Reproduce only what lies between the first line of the material below and the line containing "Select the Appearance text label in sidebar", with both of those lines included and every line kept exact.

[[ Study material, beginning ]]

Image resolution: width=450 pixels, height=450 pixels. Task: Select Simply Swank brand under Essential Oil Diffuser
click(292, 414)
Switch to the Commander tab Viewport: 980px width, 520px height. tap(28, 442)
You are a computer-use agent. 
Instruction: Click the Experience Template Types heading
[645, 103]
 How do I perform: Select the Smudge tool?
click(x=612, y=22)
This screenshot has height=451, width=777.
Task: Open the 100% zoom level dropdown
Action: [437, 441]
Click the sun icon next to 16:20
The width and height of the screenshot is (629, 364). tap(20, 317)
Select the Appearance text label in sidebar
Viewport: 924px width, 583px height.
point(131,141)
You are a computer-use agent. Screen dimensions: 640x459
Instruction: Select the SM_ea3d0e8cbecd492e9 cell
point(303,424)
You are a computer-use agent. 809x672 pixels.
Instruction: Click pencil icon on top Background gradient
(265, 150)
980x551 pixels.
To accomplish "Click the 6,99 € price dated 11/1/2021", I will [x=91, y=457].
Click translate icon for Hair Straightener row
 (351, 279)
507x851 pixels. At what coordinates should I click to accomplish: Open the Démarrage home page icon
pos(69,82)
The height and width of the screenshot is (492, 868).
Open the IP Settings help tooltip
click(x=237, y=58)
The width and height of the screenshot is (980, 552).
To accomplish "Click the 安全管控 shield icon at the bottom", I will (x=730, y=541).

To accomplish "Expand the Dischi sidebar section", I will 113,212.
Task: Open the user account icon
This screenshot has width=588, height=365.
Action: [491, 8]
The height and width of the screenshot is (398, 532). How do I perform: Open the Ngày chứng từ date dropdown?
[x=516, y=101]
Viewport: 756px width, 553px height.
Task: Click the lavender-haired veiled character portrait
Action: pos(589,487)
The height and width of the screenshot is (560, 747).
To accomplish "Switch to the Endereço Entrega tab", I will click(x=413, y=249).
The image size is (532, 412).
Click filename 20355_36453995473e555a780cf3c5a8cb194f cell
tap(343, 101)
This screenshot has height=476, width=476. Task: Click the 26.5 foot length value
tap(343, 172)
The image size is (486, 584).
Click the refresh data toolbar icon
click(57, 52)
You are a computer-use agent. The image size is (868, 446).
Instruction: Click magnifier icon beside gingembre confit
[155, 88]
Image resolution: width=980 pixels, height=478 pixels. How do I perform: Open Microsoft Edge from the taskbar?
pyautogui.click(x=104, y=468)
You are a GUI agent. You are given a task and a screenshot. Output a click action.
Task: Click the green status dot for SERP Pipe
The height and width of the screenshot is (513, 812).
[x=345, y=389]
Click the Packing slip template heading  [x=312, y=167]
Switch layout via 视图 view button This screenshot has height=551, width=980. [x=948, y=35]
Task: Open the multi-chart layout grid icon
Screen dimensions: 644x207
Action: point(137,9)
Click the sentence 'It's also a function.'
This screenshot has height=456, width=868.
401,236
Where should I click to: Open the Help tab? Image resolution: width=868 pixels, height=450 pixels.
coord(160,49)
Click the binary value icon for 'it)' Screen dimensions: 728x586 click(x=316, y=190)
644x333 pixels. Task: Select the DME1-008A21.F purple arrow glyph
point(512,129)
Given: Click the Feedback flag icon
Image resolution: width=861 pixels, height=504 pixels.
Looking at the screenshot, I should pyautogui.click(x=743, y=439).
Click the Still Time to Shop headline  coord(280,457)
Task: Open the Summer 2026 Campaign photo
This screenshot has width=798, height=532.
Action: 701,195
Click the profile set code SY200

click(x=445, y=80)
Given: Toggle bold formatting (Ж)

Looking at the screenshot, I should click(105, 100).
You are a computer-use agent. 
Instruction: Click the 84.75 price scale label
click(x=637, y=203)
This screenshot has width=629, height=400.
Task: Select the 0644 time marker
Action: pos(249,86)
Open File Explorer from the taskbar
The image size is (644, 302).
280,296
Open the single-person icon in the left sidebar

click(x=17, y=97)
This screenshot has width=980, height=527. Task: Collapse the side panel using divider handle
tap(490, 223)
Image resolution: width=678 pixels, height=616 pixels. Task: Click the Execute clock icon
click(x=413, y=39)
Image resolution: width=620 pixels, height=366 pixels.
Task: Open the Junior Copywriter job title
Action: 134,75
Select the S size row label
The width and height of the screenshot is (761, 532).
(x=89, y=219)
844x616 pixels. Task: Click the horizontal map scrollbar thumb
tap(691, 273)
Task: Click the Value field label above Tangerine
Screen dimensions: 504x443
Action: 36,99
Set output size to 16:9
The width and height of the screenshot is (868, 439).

[[ Study material, end ]]

_Solution to the problem_.
Image resolution: width=450 pixels, height=450 pixels. Task: Select Simply Swank brand under Essential Oil Diffuser
click(292, 414)
Switch to the Commander tab Viewport: 980px width, 520px height. tap(28, 442)
You are a computer-use agent. 
Instruction: Click the Experience Template Types heading
[645, 103]
 How do I perform: Select the Smudge tool?
click(x=612, y=22)
This screenshot has height=451, width=777.
Task: Open the 100% zoom level dropdown
Action: [437, 441]
Click the sun icon next to 16:20
The width and height of the screenshot is (629, 364). tap(20, 317)
Select the Appearance text label in sidebar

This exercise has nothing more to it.